What’s being measured at the outdoor unit is total superheat, not just what is happening at the evaporator. The number includes the superheat leaving the evaporator plus any additional heat the refrigerant picks up as it travels through the suction line back to the compressor.
If that’s all you were taught, then you were only taught half of the charging process. The missing piece is understanding how that number relates to what the system actually needs under current conditions.

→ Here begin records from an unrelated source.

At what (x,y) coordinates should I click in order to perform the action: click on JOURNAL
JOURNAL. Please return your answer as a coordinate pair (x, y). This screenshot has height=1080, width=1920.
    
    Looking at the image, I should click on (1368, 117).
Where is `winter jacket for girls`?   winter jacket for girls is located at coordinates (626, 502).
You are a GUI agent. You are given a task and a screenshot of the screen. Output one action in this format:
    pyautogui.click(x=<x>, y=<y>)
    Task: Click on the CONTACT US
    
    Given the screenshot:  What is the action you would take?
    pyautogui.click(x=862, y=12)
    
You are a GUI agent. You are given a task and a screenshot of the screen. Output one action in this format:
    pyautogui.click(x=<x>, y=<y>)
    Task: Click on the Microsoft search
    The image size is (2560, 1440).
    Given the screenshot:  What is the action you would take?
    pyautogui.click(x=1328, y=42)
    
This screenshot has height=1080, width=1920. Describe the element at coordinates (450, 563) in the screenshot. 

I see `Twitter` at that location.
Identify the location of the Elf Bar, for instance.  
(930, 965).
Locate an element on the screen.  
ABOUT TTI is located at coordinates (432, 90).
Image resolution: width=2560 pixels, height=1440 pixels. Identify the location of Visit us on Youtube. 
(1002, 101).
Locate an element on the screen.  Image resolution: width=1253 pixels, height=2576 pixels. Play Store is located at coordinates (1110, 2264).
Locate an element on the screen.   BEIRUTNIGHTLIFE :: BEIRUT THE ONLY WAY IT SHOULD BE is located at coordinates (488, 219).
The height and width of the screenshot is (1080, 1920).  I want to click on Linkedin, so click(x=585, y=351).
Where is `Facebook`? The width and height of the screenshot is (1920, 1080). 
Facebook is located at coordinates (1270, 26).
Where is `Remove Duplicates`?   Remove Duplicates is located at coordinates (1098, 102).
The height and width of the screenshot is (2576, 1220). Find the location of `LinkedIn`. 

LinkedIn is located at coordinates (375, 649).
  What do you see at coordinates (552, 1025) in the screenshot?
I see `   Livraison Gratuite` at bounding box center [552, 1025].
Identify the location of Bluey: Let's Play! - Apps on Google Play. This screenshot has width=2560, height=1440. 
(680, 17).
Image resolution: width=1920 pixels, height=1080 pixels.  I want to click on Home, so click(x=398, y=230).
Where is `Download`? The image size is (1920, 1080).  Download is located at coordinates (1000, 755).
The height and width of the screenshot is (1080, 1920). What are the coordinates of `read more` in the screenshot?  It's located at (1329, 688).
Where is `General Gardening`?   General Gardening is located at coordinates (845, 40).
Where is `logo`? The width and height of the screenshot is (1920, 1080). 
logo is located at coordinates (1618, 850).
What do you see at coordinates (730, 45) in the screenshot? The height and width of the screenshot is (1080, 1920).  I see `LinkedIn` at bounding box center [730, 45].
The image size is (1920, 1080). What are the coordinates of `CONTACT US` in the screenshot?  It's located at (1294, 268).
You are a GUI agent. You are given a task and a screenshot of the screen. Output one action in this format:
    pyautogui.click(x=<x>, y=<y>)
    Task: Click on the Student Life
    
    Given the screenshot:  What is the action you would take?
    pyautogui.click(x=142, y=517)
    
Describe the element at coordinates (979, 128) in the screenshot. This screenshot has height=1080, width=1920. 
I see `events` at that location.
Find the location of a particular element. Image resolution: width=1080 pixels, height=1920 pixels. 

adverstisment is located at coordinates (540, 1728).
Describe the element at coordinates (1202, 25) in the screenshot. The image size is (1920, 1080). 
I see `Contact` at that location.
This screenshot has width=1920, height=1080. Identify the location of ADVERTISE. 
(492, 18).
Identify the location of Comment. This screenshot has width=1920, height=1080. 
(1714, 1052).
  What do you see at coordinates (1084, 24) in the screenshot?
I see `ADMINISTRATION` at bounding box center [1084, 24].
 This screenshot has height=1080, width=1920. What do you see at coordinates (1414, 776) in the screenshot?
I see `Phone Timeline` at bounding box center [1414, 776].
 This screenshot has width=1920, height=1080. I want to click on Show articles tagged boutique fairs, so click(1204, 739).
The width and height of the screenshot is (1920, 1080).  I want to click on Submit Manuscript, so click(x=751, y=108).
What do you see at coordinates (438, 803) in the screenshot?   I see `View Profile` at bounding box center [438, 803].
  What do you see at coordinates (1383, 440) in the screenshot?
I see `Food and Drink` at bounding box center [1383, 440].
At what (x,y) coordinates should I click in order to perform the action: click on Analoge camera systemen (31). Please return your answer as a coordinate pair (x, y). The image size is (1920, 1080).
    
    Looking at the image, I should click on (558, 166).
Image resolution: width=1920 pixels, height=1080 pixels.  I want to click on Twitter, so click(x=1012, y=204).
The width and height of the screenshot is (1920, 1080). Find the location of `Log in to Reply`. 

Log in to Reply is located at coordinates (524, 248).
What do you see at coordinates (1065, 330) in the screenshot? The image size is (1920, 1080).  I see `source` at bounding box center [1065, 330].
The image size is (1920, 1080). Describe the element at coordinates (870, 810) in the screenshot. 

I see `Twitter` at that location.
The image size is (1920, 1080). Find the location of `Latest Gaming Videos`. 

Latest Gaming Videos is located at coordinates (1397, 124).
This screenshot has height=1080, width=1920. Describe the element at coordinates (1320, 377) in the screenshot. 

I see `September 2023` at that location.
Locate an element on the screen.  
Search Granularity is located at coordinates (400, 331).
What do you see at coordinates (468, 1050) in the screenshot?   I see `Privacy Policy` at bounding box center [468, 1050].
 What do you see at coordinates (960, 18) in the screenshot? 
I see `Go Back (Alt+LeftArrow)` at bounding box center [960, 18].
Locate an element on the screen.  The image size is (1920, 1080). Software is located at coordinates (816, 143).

Actual superheat, or evaporator superheat, is the temperature of the refrigerant above its saturation point right as it leaves the evaporator. That is the true indicator of how the evaporator is being fed. It shows whether the coil is starved or flooded and whether liquid refrigerant is at risk of returning to the compressor. However, this value is usually not measured directly in the field because you typically do not have access to the exact outlet of the evaporator.
Instead, what you measure outside is total superheat, which is always equal to or higher than the actual evaporator superheat because of the heat gained in the suction line. This is the number used when charging a fixed-orifice system, but by itself it does not tell you whether the charge is correct.
That is where target superheat comes in. Target superheat is the manufacturer’s specified superheat based on current system conditions. It is determined using indoor wet-bulb temperature and outdoor dry-bulb temperature. The indoor wet-bulb reflects both temperature and humidity, which tells how much total heat the evaporator is handling. The outdoor dry-bulb reflects the load on the condenser. Using those two values, a target superheat is obtained from a chart.
The purpose of target superheat is to give a reference point for the total superheat you measure. Without that reference, the number has no real meaning. A system could have a superheat of 10°F or 25°F, and either one could be correct or incorrect depending on the load.
When charging a fixed-orifice system, you are measuring total superheat and comparing it to target superheat. If the measured value is higher than the target, the system is undercharged. If it is lower than the target, the system is overcharged. Actual evaporator superheat remains important for understanding system behavior, but it is not the value typically used for charging.
Understanding the difference between actual superheat, total superheat, and target superheat is what turns superheat from just a number into a useful diagnostic and charging tool.